A total of 3,650 days. Every one of those days since the day I was diagnosed 10 years ago has been a gift, a gift that I could not imagine that I would be lucky enough to get. This upcoming year has a lot of amazing days for me to celebrate- a 50th birthday, a 25th anniversary, a 10-year celebration of Little Pink, but today is such an important day. You see when I was diagnosed 10 years ago I had no idea just how much my life would change. I look at the men and women who have been on this journey of breast cancer and whom I have had the privilege to get to know and I have been blessed. I think about Michelle, the very first breast cancer survivor I met in a hot tub in the Outer Banks the day after I was diagnosed when my world was spinning out of control and her ability to look into my eyes and see exactly what I was feeling and her uncanny ability to connect so quickly to help ease my fears. You see, the cancer community is one is which I have never ever felt alone. Don’t get me wrong- I wish I didn’t belong to this club, but I do and I am so thankful for the wonderful people put in my path every step of the way. There is a similarity that you crave as a cancer patient- others that “get it”. Once you see it, feel it, touch it, you realize that it is a gift because it is true empathy to a depth unimaginable. It is support that sees no race, socioeconomic or religious boundaries.
I have met people on this journey that blame God, put their complete faith in God, question God, and praise God. For me, this journey is one in which I found God. He had been pursuing me my whole life and I finally put down all of my self-serving barriers and let him catch me. God pursued me and never stopped. I am a better person now than I ever was before cancer because I know Him and I believe in his amazing love. For this, thank you cancer.
When I look over the past 10 years and I see all of the people that are no longer here and I can’t help but think that I am one of the lucky ones. With each day that I am given, I have an intense drive not to waste it. I also know that if my cancer comes back, I do not want to regret not using the most of the time that I was given, especially since I had a chance to see my mortality so clearly.
I look back at pictures of an 11-year-old boy who dealt with growing up fast while his mom dealt with cancer. And now I see an amazing 21-year-old man who I get to watch become the best version of himself every day. I get that privilege and I don’t take it for granted. If you had asked me 10 years ago how I felt about being diagnosed, none of my answers would have had anything to do with medical facts or symptoms. Every answer was about my list of “wants” with my son: to see him graduate 8th grade; to teach him to drive; to hear about his first kiss; to cheer him on when he hits a game-winning shot; to send him off to the prom; to do college tours with him and watch him pick; to applaud when he graduates high school…… and the list goes on and end, because it hasn’t ended. I still want to be there for college graduation; to meet the girl he will marry; to watch him get his first job out of college; to celebrate him becoming a dad and so much more!

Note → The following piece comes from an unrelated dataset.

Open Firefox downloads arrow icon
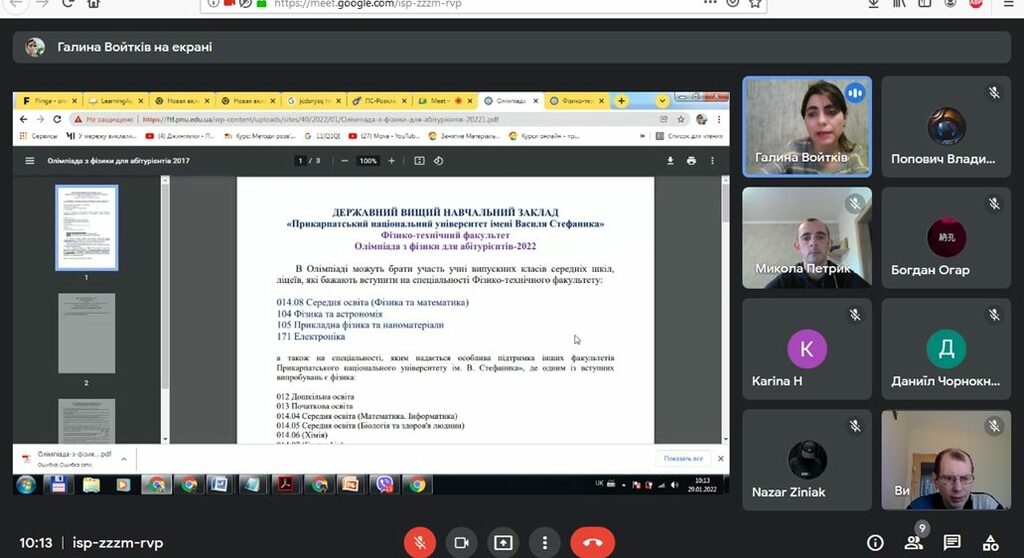 tap(873, 4)
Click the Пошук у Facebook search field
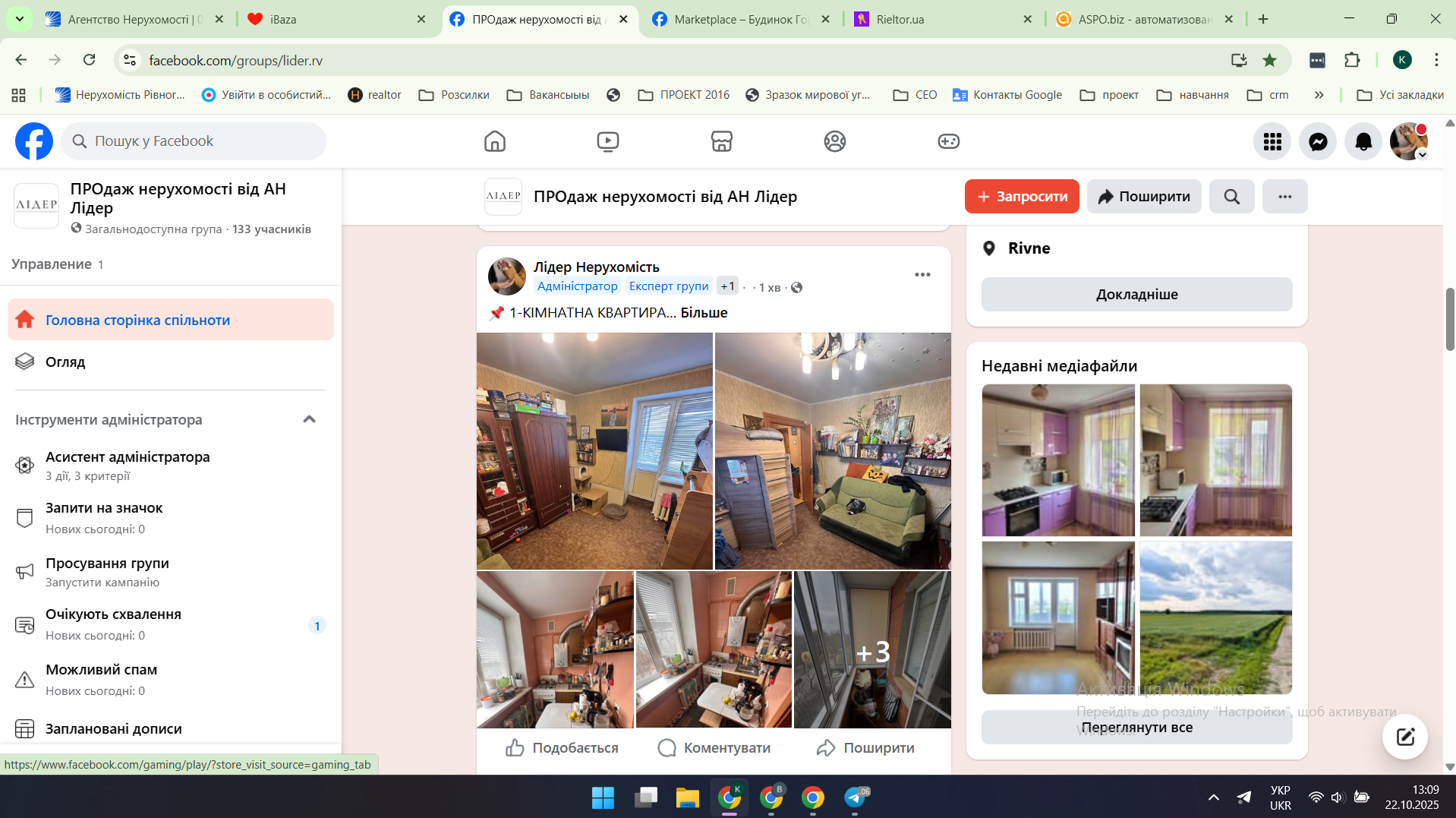 (194, 141)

And today, I get to revel in the fact that I made a lot of wishes and that they have come true. Do you know how often before cancer I never thought that my wishes came true? And now, I have been granted so many of my wishes, which just makes me realize that I maybe I had been wishing for the things that don’t really matter. So today, I am going to blow out my 10-year candle and make more wishes that truly matter. I will not take for granted another day. I will not stop meeting and sharing in the pain of others on the journey. I will be a light for someone else and I will, without regret, choose to live a life in accordance with His plan for me.